▶ **Directions for this task**: Which lines of the entries contain the string "agent"? Please find them and copy them.

▶ **Saved data entries**:

============

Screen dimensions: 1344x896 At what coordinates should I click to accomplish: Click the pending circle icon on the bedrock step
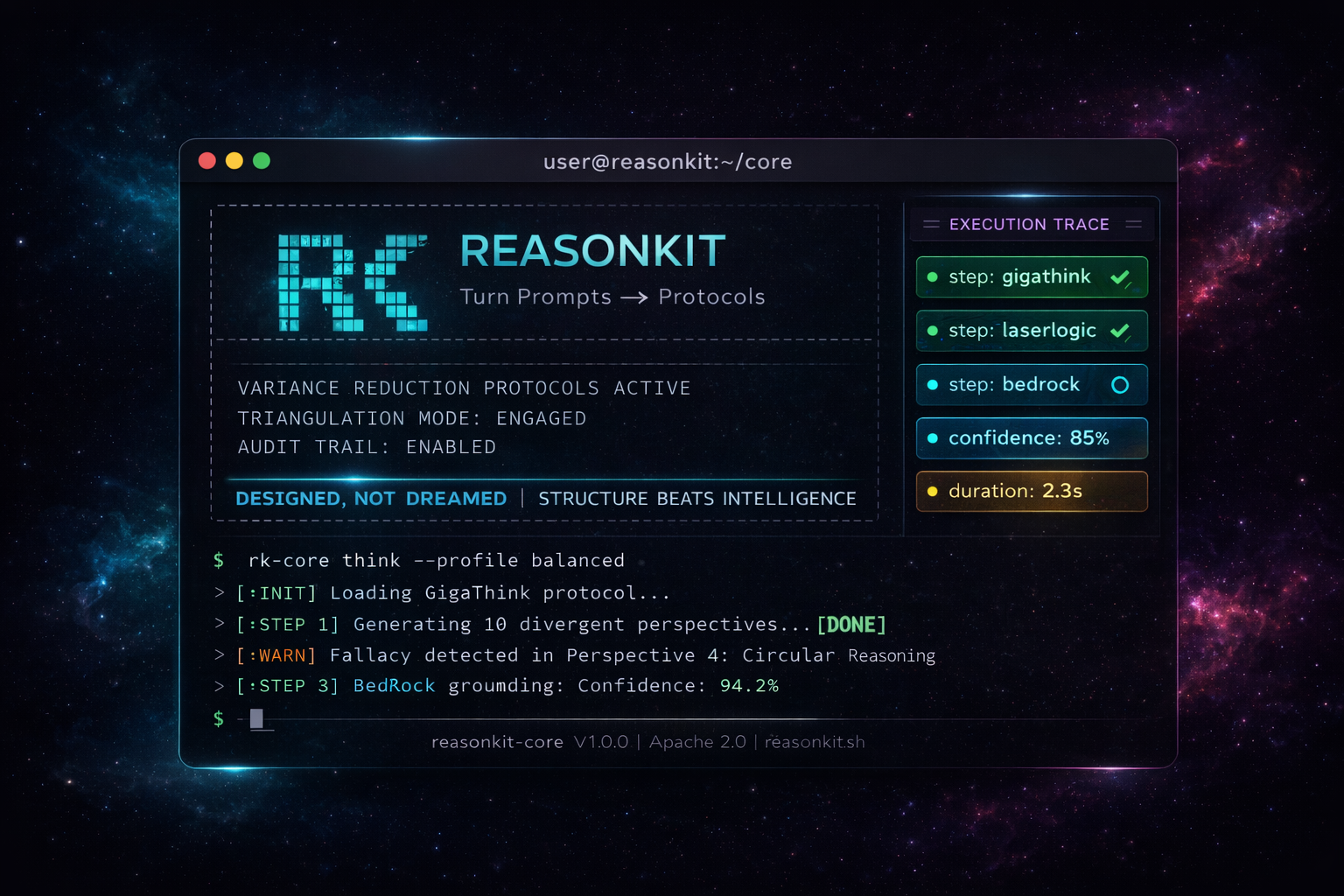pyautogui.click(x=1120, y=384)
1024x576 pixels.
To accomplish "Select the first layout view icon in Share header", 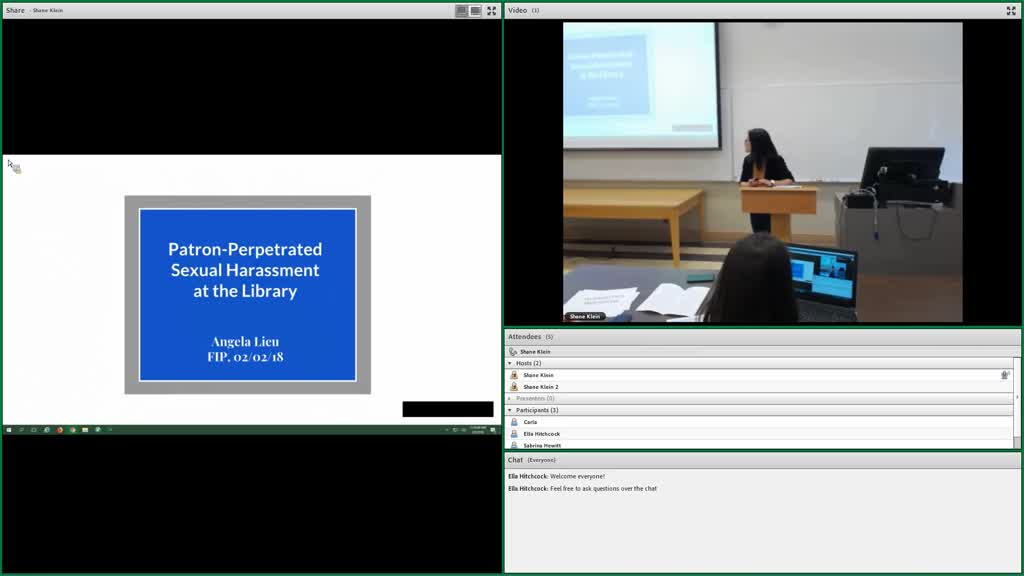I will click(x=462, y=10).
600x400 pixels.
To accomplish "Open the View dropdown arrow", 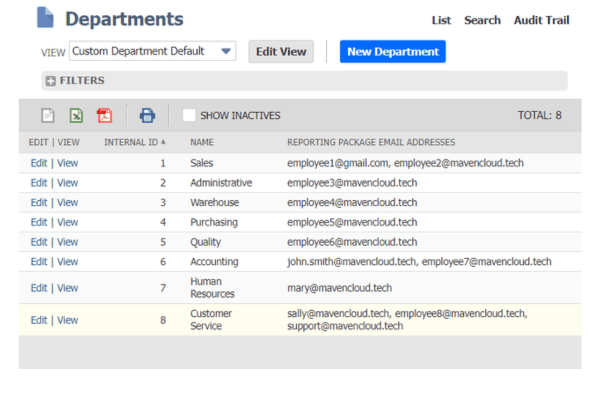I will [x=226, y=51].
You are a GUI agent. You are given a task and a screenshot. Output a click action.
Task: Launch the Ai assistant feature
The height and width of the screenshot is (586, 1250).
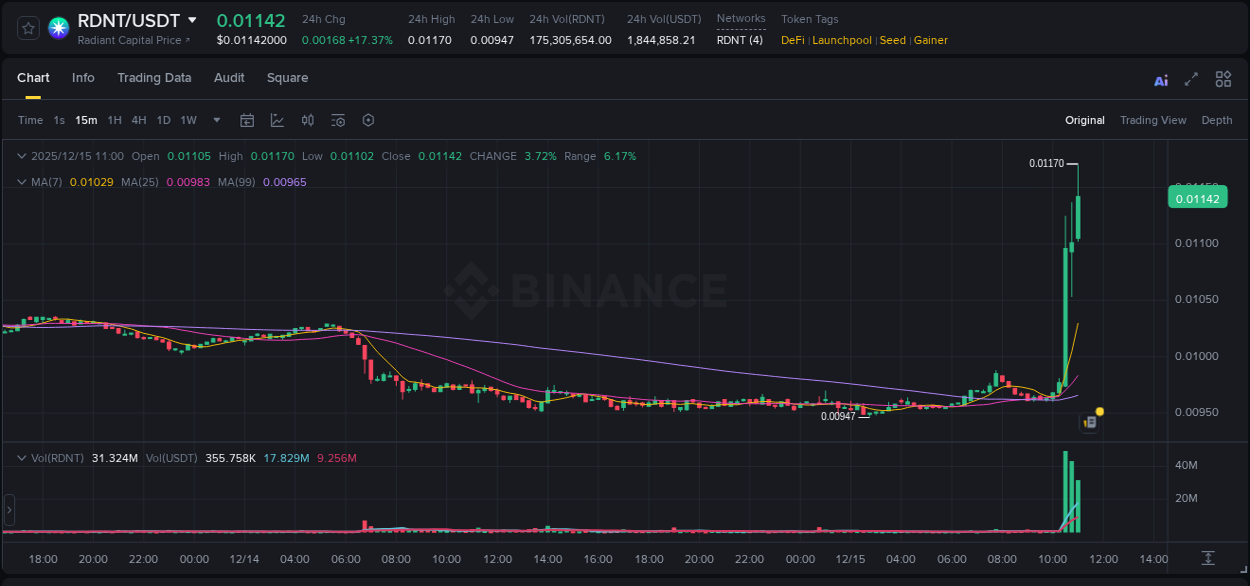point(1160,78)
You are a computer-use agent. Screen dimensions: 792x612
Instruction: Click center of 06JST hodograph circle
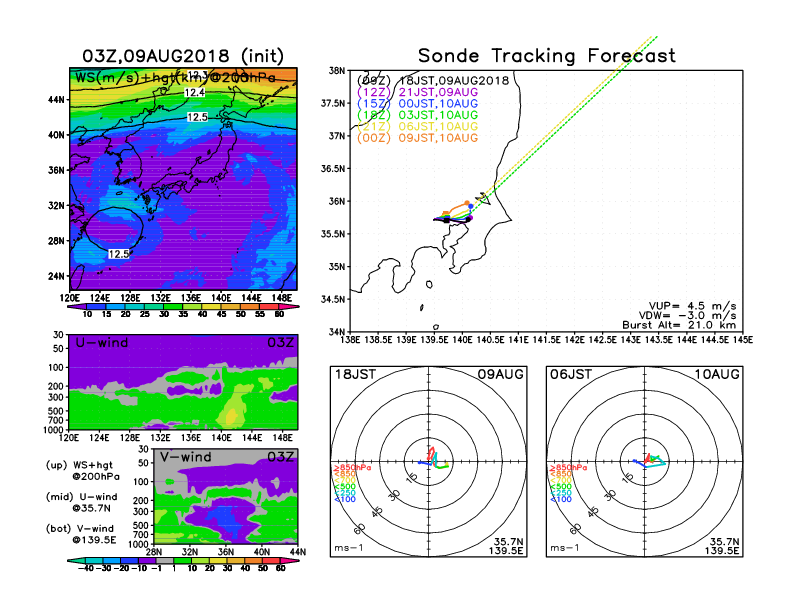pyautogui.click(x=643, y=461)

============

▶ **Exercise response**:
You are a GUI agent. You are given a task and a screenshot. Output a click action.
You are a computer-use agent. Screen dimensions: 792x612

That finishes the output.